Work to do: Quote the material word for word, starting at its first line and ending at the line that contains "Looking at the", and leave the pictures out.

Exercise data:
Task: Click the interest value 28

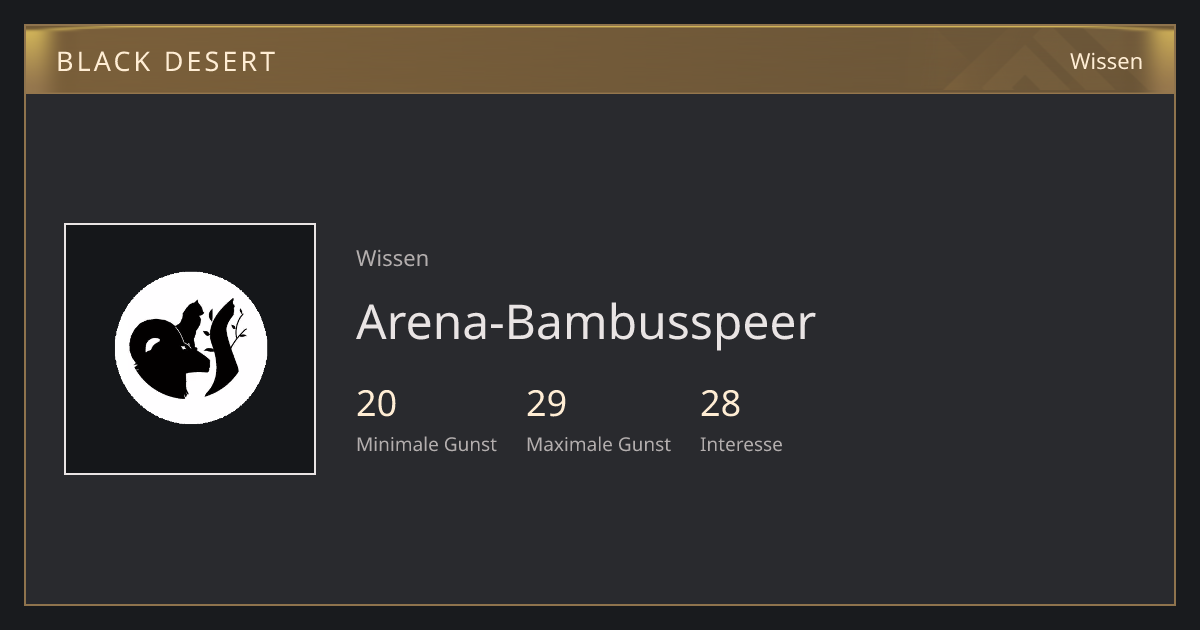Action: (720, 404)
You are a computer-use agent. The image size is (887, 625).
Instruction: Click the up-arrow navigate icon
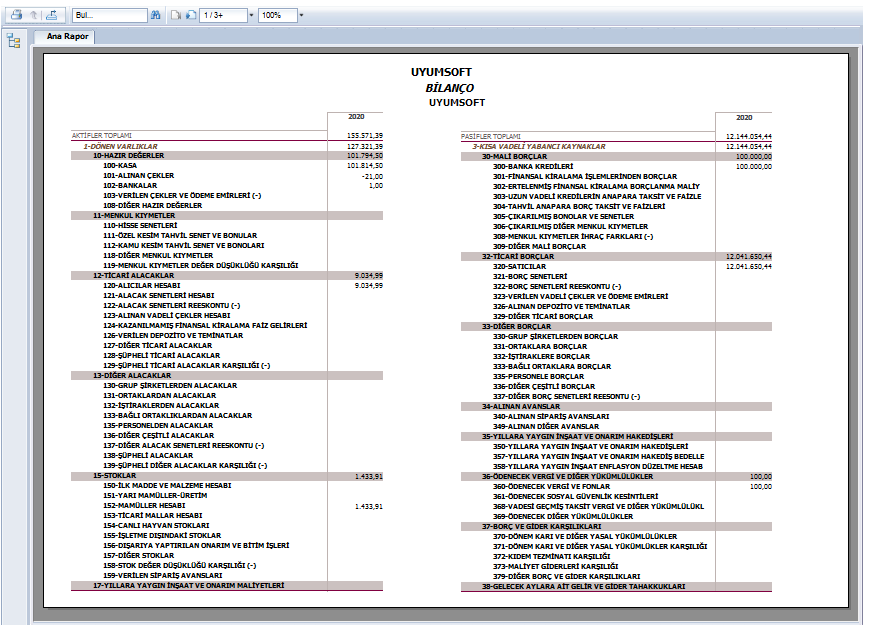coord(34,16)
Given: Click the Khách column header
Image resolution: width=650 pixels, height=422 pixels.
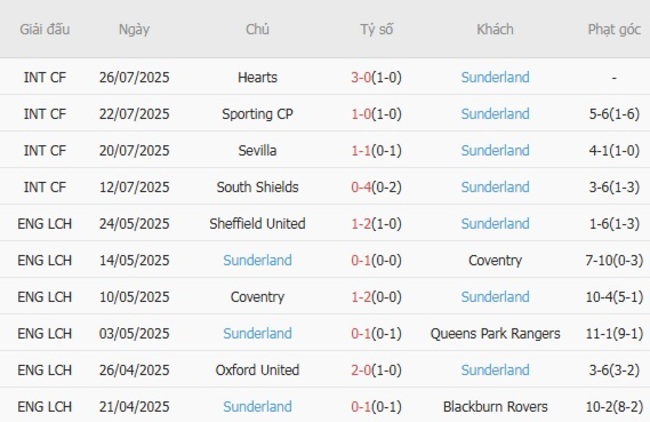Looking at the screenshot, I should pos(495,29).
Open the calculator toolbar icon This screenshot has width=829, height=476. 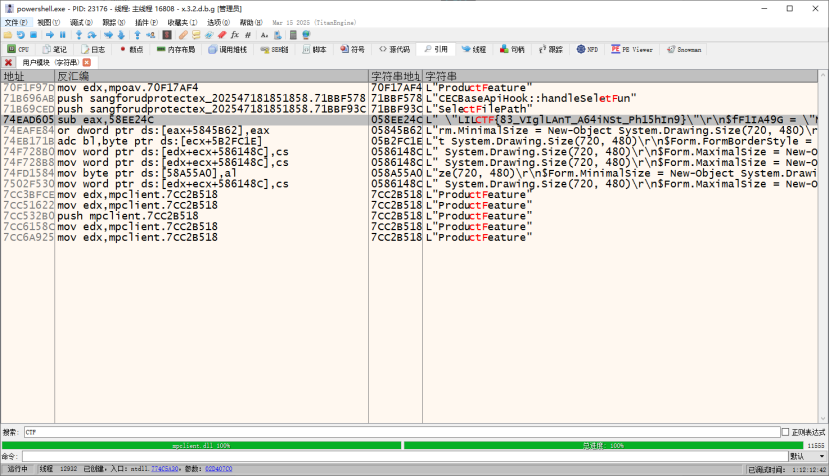pyautogui.click(x=292, y=34)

Task response:
Task: Click the interest value 28

Action: (720, 404)
You are a computer-use agent. The image size is (887, 625).
Instruction: Click the up-arrow navigate icon
coord(34,16)
Given: Click the Khách column header
Image resolution: width=650 pixels, height=422 pixels.
Looking at the screenshot, I should pos(495,29).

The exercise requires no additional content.